╔══

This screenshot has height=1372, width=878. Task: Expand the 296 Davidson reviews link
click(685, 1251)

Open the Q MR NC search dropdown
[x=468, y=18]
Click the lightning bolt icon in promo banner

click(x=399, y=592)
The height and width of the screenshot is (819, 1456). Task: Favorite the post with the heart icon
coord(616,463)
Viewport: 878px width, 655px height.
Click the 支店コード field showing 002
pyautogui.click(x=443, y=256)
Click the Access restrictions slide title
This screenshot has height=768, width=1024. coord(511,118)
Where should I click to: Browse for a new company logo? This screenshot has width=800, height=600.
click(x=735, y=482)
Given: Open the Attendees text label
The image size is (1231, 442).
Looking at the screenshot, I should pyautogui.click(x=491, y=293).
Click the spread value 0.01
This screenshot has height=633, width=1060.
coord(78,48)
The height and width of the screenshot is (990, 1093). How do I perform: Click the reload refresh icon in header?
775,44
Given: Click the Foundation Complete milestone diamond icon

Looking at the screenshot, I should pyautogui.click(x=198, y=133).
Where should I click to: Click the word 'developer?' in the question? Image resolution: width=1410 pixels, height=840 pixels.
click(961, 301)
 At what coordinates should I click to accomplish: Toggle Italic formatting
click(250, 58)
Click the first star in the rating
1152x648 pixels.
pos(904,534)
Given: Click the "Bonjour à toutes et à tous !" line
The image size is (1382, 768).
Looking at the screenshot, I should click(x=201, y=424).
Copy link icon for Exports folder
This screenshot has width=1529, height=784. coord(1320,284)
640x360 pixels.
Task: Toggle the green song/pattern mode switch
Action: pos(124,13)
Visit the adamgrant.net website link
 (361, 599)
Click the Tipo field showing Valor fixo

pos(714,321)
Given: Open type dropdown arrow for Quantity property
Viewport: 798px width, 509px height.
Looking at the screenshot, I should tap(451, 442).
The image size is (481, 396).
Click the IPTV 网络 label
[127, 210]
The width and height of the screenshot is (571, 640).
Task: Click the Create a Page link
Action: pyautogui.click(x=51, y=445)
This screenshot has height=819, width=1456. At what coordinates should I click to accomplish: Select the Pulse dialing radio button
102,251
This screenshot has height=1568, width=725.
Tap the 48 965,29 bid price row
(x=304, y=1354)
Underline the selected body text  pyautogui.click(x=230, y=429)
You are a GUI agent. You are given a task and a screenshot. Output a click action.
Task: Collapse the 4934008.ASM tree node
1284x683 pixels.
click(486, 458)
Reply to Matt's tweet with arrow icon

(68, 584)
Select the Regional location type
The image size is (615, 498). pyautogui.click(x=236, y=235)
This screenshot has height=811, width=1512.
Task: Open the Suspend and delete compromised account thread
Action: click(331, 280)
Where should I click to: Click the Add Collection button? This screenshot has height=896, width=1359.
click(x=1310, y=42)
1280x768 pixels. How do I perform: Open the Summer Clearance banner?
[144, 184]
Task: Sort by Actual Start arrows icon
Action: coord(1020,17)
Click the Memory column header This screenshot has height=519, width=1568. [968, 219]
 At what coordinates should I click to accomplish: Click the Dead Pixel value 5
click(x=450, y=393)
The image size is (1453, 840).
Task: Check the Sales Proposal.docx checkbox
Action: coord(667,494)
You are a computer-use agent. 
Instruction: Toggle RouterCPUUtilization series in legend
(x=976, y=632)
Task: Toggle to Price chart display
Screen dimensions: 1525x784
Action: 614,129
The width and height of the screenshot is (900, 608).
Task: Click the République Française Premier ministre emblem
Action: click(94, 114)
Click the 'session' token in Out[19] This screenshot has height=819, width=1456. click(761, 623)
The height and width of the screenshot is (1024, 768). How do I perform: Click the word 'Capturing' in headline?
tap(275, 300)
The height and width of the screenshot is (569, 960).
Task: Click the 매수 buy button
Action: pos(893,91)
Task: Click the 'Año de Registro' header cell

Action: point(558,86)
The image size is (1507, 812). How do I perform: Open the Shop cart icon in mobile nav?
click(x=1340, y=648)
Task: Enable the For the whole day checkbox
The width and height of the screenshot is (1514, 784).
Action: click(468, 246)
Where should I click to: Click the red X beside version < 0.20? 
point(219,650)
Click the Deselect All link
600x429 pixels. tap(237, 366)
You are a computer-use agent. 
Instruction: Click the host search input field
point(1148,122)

╚══

> [Written instruction]
Lay out the lines from the beginning up to and including the line with "click(x=735, y=482)" as a two-column CSV headed instruction and answer, one row per instruction with its answer, covering only those lines. Put each value in a single quoted field, replacing line breaks with spaces.

> [Task result]
instruction,answer
"This screenshot has height=1372, width=878. Task: Expand the 296 Davidson reviews link","click(685, 1251)"
"Open the Q MR NC search dropdown","[x=468, y=18]"
"Click the lightning bolt icon in promo banner","click(x=399, y=592)"
"The height and width of the screenshot is (819, 1456). Task: Favorite the post with the heart icon","coord(616,463)"
"Viewport: 878px width, 655px height. Click the 支店コード field showing 002","pyautogui.click(x=443, y=256)"
"Click the Access restrictions slide title","This screenshot has height=768, width=1024. coord(511,118)"
"Where should I click to: Browse for a new company logo? This screenshot has width=800, height=600.","click(x=735, y=482)"